Es geht hier nicht nur um die Abwägung des berechtigten Interesses der USA an der Bekämpfung des staatlich unterstützten Terrorismus. Es geht auch darum, ob ein Handelsboykott überhaupt ein akzeptiertes Mittel zur Erreichung wirtschaftlicher und politischer Ziele sein kann. Es geht aber vor allem um die Partnerschaft der USA mit den befreundeten Staaten, mit der einseitig verhängte extraterritorial wirkende handelspolitische Sanktionen nicht verein-
Dr. Otto Graf Lambsdorff
bar sind. Das muß in diesem Verfahren geklärt werden.
Die Welthandelsorganisation hat noch Fragen zu klären, die seit der Uruguay-Runde offen sind. Wenn die in Singapur alle gelöst werden könnten, Herr Schmitt, dann wäre das schon sehr viel. Das ist nicht alles zu schaffen. Erwarten wir nicht zuviel! Dazu gehören Finanzdienstleistungen, Telekommmunikation, Informationstechnologie und vieles andere. Ich brauche das nicht im einzelnen aufzuzählen. Alleine der Handel in der Informationstechnologie hat jetzt 400 Milliarden US-Dollar erreicht. Das ist soviel wie der Weltagrarhandel. Wer hätte sich das vor wenigen Jahren denken können?
In Singapur sollten auch klare Worte zur Beurteilung von regionalen Handelszonen gefunden werden, die wie Pilze aus dem Boden schießen und die sich wie Mehltau über den multilateralen Freihandel legen. Das kann ich im einzelnen nicht ausführen, aber ich glaube, Herr Bundeswirtschaftsminister, daß dem Aufmerksamkeit gewidmet werden sollte.
Talleyrand hat einmal gesagt:
Wir haben - ohne Zweifel ein bißchen zu spät - gelernt, daß für Staaten wie für Individuen wirklicher Wohlstand nicht darin besteht, den Besitz anderer zu erlangen oder zu besetzen, sondern er besteht in der Entwicklung des eigenen Wohlstands.
Ich weiß nicht, ob rot-grüne Sozialisten das je begreifen werden. Aber genau dies ist der Weg, den wir gehen müssen.
Die Chancen des Freihandels sind die Chancen für die Zukunft Deutschlands. Die WTO ist das wichtigste Forum. Die Bundesrepublik ist durch den Bundeswirtschaftsminister dort gut vertreten. Wir wünschen ihm gute Reise und bitte keine Malariamükken, Herr Bundeswirtschaftsminister.
Das Wort hat jetzt der Abgeordnete Willibald Jacob.
Frau Präsidentin! Meine Damen und Herren! Alle vorliegenden Anträge unterstreichen die große Bedeutung der ersten Ministertagung der WTO in Singapur. Sie sollen den globalen Handels- und Wirtschaftsprozessen einen ordnungspolitischen Rahmen geben; denn besonders in den Ländern der Dritten Welt zeigen sich schon lange die negativen Auswirkungen einer ungehemmten und menschenverachtenden Weltmarktkonkurrenz, die zum Beispiel traditionelle, auf Eigenversorgung ausgerichtete landwirtschaftliche Strukturen zerstört, die hochgradige, zum Teil nicht mehr tragbare Schulden in den Entwicklungsländern hervorbringt, die nur auf den Export von Monokulturen und Rohstoffen ausgerichtet ist. Die Aufzählung ließe sich fortsetzen. Immer spürbarer wird auch in den Industrieländern, also zuerst einmal bei uns, die Art und Weise des Wirtschaftens und Handels, die letztlich nur transnationale Konzerne als Gewinner sieht. Wieviel verheerender in den Entwicklungsländern!

VORLIEGENDE DATEN:
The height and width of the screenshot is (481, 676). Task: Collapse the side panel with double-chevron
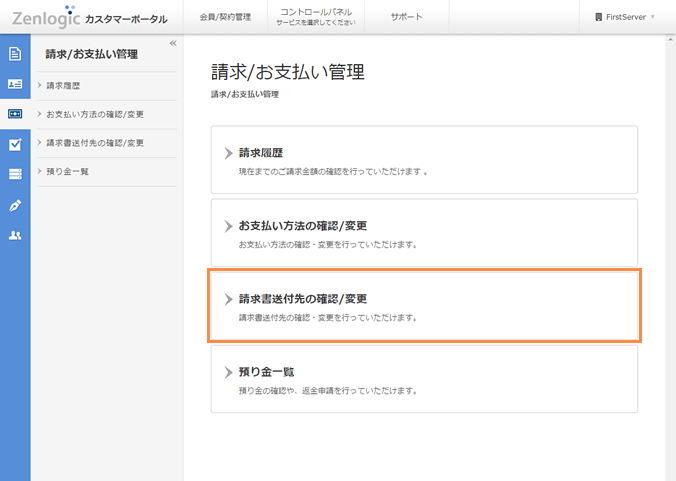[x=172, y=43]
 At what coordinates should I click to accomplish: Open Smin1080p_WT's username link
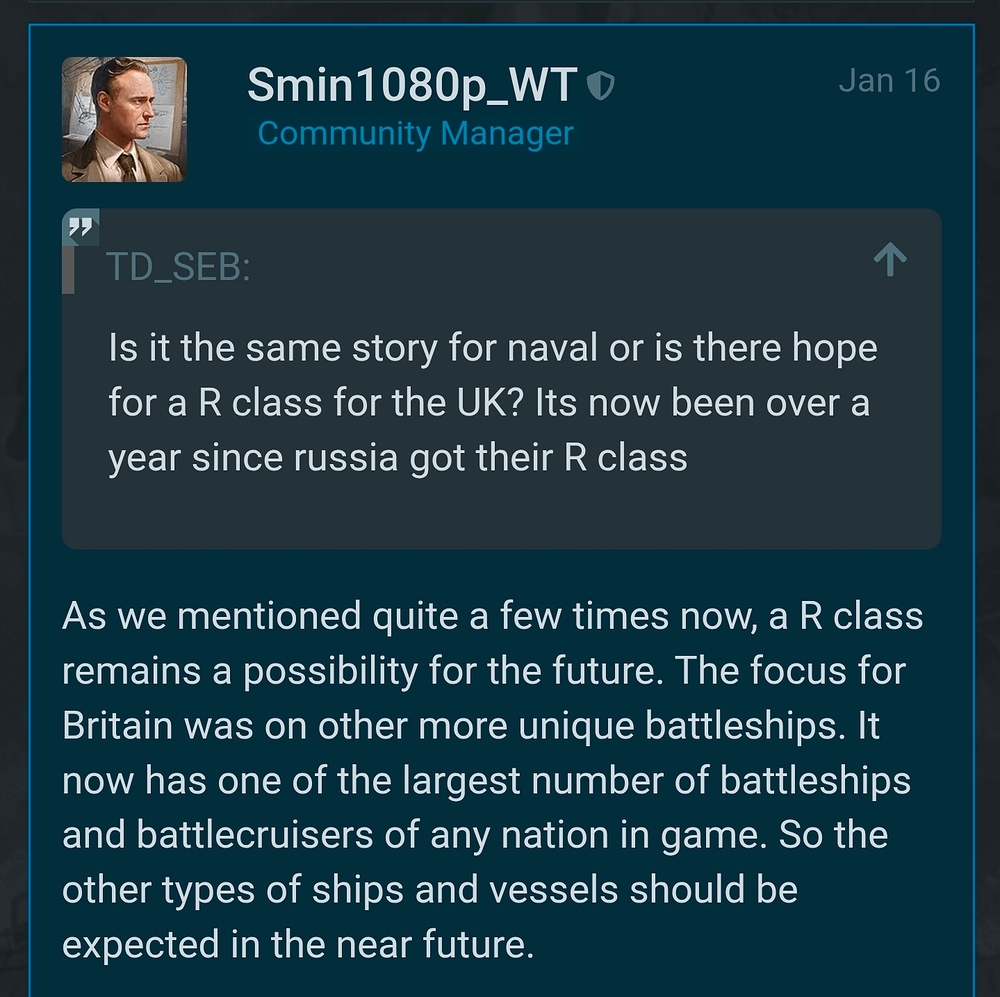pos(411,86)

GESTELLTE AUFGABE 1:
Stimmen die folgenden Aussagen mit dem Auszug zur WTO-Tagung in Singapur überein? Beantworte jede mit Ja oder Nein und führe die entscheidenden Worte des Auszugs als wörtliches Zitat an: (a) Der Handel in der Informationstechnologie hat 400 Milliarden US-Dollar erreicht. (b) Die Tagung in Singapur ist die zweite Ministertagung der WTO. (c) Regionale Handelszonen werden als Stärkung des multilateralen Freihandels beschrieben.
GESTELLTE AUFGABE 2:
Fasse den Auszug zur WTO-Tagung in Singapur bitte in zwei Sätzen zusammen.

RICHTIGES ERGEBNIS 1:
(a) Ja: „Alleine der Handel in der Informationstechnologie hat jetzt 400 Milliarden US-Dollar erreicht.“
(b) Nein: „die große Bedeutung der ersten Ministertagung der WTO in Singapur“
(c) Nein: „die sich wie Mehltau über den multilateralen Freihandel legen“

RICHTIGES ERGEBNIS 2:
Im ersten Redebeitrag wird betont, dass einseitig verhängte, extraterritorial wirkende Handelssanktionen nicht mit der Partnerschaft der USA mit befreundeten Staaten vereinbar sind, dass die Welthandelsorganisation noch offene Fragen wie Finanzdienstleistungen und Telekommunikation zu klären hat und dass die Chancen des Freihandels die Chancen für die Zukunft Deutschlands sind. Der Abgeordnete Willibald Jacob unterstreicht anschließend die große Bedeutung der ersten Ministertagung der WTO und verweist auf die negativen Auswirkungen einer ungehemmten Weltmarktkonkurrenz in den Ländern der Dritten Welt, etwa die Zerstörung traditioneller landwirtschaftlicher Strukturen und hohe Schulden.